Apache Cassandra… Best of Big Data and Relational Databases
Published on: Author: Gail Djaspan Category: Data ScienceApache Cassandra was originally developed for Facebook to handle its inbox search feature. Because Facebook has more than one billion users, and no other software at hand for search on this scale, the social network had to be creative. They wrote their own software, Cassandra, and eventually that tool was released as an open source project on Google Code. It became so successful that it moved on to be an Apache incubator project and finally a top-level project.
Cassandra is designed especially for processing huge amounts of transactions on multiple servers. It provides high availability, supports using clusters on multiple datacenters and places high value on performance. Cassandra also uses other utilities such as OpsCenter, and it can also be integrated with other Apache projects such as Hadoop.
Big data?
Where collections of large and complex datasets meet, you are likely to hear people speak of Big Data. With challenges like capture, curation, storage, search , sharing, transfer, analysis and visualization. At Qualogy Caribbean a group of the Java developers faces these kind of challenges daily. So far Cassandra proved to be ideal for them. The developers of the Java team found that it stored their data with ease, without slowing down production.
Will Apache Cassandra eventually replace relational databases altogether?
We don't think so. In most cases, big data databases, or NoSQL (or Not Only SQL) databases aren't there because relational database technology fails, they usually form as a result of wanting to combine datasets.
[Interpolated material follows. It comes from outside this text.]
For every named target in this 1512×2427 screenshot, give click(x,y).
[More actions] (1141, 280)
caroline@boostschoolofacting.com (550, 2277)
Therefore, databases like Cassandra should only be used when the circumstances require it.
However, if combining 2 database technologies when developing an application, helps speed up development; why not choose that option. When developing a messaging application, for example. You can use relational technologies to manage the user accounts and big data technology to manage the messages and files. With Apache Cassandra you can always opt for best of both worlds.